*Source text:*
Water is a basic necessity for life.

Unfortunately, freshwater resources are dwindling rapidly. The world today is experiencing a surge of water-related crises, as reservoirs dry up and lake levels drop to historic lows.

At least half of the 50,000 rivers that existed in China in the 1990s have disappeared, the water drained for use by factories and farms. Pakistan’s emergency water reserves are down to a 30-day supply—a far cry from the recommended 1,000 days for semiarid countries. Last summer, the eastern basin of the Aral Sea dried up completely—the first time in 600 years. 

Use of the Jordan River is drying up the Dead Sea, and now thousands of sinkholes dot its banks. The drought is so serious in southeastern Brazil, residents have begun drilling through their floors to try to reach water, and schools are discouraging students from using water to brush their teeth.

Those are just a few examples. According to the United Nations World Water Development Report 2015, about 1.2 billion people, or almost one-fifth of the world’s population, live in areas of physical water scarcity (meaning there isn’t enough water to meet demand). Another 1.6 billion people, or almost one quarter of the world’s population, face economic water shortage (a lack of infrastructure to use available water). 

The Middle East is the most water-impoverished region. Shortages have also long plagued much of northern and sub-Saharan Africa, either due to dry conditions, economic water shortages or both. Increasingly, many Western nations are now feeling the heat. 

A farm employee in northern Uganda drinks from a well.

A farm employee in northern Uganda drinks from a well.

California is in the fourth year of an unprecedented drought, and groundwater and snowpack levels are at all-time lows. Poor land management and drought have turned much of southern Spain into a virtual desert, with farmers battling each other for what little water is available. Queensland, Australia, is suffering its most widespread drought, and record numbers of livestock have had to be slaughtered.

*Set problem A:* According to the water scarcity text, how many days of supply remain in Pakistan's emergency water reserves?
*Set problem B:* From the water scarcity text, extract everything from "The Middle East" down to "feeling the heat.", copied word for word.

*Records shown:*
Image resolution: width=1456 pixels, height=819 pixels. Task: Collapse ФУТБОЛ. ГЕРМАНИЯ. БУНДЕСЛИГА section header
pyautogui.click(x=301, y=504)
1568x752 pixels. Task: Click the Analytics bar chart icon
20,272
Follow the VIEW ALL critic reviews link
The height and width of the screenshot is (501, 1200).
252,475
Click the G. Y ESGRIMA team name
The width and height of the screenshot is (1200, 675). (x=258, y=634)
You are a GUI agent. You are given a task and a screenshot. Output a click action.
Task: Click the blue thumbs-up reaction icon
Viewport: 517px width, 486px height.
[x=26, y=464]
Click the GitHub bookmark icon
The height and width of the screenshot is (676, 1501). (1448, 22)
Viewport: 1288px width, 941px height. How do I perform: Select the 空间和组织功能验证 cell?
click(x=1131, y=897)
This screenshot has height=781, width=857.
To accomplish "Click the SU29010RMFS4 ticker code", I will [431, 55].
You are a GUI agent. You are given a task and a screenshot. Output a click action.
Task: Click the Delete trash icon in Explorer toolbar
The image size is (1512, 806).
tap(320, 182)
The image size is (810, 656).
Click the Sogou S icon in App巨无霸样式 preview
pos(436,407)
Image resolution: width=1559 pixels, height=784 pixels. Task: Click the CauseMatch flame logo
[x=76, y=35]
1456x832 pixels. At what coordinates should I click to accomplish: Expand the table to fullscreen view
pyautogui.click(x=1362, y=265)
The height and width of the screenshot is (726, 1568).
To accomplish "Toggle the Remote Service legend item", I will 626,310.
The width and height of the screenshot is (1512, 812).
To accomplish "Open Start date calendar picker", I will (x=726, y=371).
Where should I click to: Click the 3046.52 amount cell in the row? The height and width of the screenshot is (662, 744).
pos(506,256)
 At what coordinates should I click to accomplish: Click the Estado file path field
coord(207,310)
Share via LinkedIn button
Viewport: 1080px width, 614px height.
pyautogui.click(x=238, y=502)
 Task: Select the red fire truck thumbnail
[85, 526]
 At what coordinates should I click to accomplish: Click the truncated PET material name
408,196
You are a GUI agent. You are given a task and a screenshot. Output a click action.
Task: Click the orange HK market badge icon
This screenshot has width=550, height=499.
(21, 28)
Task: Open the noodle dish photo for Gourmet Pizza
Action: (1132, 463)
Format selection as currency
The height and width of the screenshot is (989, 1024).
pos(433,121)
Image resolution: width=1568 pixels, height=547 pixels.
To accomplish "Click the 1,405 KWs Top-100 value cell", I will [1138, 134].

*Exercise response A:* A 30-day supply.

*Exercise response B:*
The Middle East is the most water-impoverished region. Shortages have also long plagued much of northern and sub-Saharan Africa, either due to dry conditions, economic water shortages or both. Increasingly, many Western nations are now feeling the heat.